Monday 3 April 2023

Review: The Inquisitors' Guild: A collection of three novels from Frosthelm

The Inquisitors' Guild: A collection of three novels from Frosthelm The Inquisitors' Guild: A collection of three novels from Frosthelm by Dave Dobson
My rating: 0 of 5 stars

This was fun, and well executed, a series of exciting struggles against world-ending or at least city-ending disaster and conspiracy by ethical, brave, determined and capable young investigators.
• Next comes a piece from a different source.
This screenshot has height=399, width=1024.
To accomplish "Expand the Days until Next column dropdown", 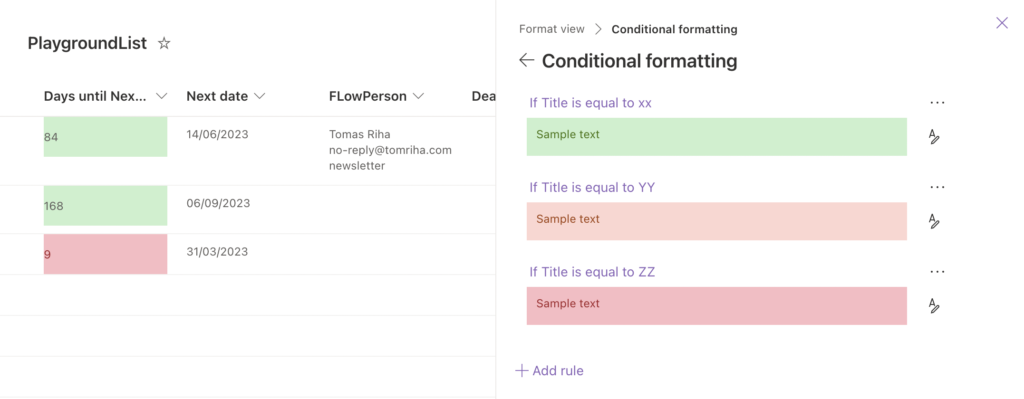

Sure, it needed another round of editing, not least to get the punctuation of "Inquisitors' Guild" consistent. There's more than one inquisitor, so the apostrophe goes at the end (as per the collection title), but in the text it's consistently wrong in the first book and sometimes right but slightly more often wrong in the second and third books; there's even an instance where there's no apostrophe at all. There are other misplaced apostrophes, too, a few sentences of dialog not punctuated correctly, and a couple of occasions where "aught" (anything) is used where it should be "naught" (nothing). A few misplaced commas, a few more vocabulary glitches, the odd word missing or inserted in a sentence, sometimes a missing past perfect tense. There are plenty of worse-edited books out there, and these are simple fixes. It scores a place on my "deserves-better-editing" shelf, reserved for books that are enjoyable, well-told stories but scruffy in their presentation.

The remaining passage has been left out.